Tout ce que j’ai vu jusqu’ici c’est la campagne pauvre, la campagne en toc, en fer blanc, avec des boules en verre dans les jardins, des poissons rouges dans des bassins grands comme des cuvettes. Tout cela est fini. La grande propriété commence, le château de Rosny donne avec ses corbeaux lugubres une note triste au paysage, cependant que le soleil qui me brûlait au sortir de Paris a baissé a l’horizon pour disparaître à ma gauche derrière les collines.

J’ai toujours été étonné de la quantité de gens qui se déplacent pour aller voir la Suisse, pour visiter les Pyrénées, le mont Saint-Michel ; rien de tout cela ne vaut la vue dont l’on jouit au haut de la côte de Rolleboise au déclin du jour. Le ciel a pâli, les étoiles brillent une à une pour remplir tout à l’heure le firmament, le village va s’endormir à vos pieds dans la paix heureuse du soir.
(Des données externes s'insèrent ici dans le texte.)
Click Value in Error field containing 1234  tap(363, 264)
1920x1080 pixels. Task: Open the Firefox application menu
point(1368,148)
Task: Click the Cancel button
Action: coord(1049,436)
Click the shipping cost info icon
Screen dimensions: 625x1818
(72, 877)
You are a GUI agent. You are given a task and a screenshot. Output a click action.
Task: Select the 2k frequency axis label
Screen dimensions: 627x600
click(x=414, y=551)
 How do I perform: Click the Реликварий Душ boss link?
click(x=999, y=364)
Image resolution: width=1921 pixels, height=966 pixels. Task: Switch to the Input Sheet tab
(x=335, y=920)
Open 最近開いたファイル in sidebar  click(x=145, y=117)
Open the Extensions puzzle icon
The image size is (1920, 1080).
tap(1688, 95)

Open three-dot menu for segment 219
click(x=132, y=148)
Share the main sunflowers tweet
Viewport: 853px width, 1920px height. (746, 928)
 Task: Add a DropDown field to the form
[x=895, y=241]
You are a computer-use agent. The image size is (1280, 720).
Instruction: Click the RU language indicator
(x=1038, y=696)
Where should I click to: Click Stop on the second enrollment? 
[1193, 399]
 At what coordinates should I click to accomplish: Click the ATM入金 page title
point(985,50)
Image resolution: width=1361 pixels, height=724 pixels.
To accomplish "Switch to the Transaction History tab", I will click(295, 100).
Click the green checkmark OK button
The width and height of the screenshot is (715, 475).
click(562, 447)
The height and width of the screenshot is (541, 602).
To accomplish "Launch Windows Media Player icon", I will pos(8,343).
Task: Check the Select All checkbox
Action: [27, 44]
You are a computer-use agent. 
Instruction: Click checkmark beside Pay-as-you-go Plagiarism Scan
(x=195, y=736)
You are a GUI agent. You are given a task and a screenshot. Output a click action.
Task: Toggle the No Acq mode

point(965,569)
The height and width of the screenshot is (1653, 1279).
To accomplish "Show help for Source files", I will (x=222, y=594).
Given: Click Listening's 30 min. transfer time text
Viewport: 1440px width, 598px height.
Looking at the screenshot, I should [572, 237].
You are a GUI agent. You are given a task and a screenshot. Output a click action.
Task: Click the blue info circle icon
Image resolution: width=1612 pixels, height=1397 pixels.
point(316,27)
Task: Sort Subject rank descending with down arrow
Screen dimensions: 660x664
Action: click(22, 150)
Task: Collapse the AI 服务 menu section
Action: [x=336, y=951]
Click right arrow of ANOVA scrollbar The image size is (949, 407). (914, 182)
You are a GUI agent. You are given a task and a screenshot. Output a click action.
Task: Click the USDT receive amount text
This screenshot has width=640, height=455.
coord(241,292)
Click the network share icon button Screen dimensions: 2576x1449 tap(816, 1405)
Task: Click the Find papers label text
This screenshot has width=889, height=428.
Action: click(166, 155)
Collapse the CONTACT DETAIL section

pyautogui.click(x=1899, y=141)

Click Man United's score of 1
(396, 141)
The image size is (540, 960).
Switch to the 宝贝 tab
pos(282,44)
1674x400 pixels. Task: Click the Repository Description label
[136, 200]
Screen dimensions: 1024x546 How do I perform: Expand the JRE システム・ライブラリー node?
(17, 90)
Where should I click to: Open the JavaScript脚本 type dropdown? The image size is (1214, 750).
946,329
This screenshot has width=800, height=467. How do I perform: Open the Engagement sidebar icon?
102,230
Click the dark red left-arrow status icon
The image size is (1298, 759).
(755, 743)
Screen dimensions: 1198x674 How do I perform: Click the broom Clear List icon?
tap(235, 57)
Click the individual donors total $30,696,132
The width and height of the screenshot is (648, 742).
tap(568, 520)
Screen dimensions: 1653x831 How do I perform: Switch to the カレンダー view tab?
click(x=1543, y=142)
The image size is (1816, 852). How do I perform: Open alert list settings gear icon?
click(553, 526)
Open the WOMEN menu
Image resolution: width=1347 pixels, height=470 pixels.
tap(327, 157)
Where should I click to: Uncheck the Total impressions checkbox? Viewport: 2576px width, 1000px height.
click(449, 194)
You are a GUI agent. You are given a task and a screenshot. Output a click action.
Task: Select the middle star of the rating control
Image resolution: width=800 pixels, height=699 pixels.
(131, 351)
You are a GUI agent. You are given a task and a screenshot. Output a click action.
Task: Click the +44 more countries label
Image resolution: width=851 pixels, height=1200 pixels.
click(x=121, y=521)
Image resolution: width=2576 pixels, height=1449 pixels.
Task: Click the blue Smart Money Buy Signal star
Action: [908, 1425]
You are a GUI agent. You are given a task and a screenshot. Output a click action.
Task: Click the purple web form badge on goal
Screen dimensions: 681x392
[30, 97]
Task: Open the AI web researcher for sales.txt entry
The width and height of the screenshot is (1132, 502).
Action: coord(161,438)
La Seine plus foncée maintenant, d’un bleu sombre, fuit toujours éternelle marcheuse. Tout se tait dans la vallée.

A peine de temps à autre la voix stridente d’un train, le panache blanc d’une locomotive. La nuit vient et un sentiment de tristesse m’envahit à la pensée que je vais passer la nuit seul dehors, sur les grandes routes à la merci des vauriens peut-être et que le noir va me prendre et me couvrir comme d’un linceul pendant près de huit heures.

Oui, mais pendant ces huit heures de nuit, quelle solitude, quel calme, quelle introuvable occasion de penser à rien ou mieux de penser à ces choses auxquelles les soucis du labeur quotidien ne vous permettent point de songer.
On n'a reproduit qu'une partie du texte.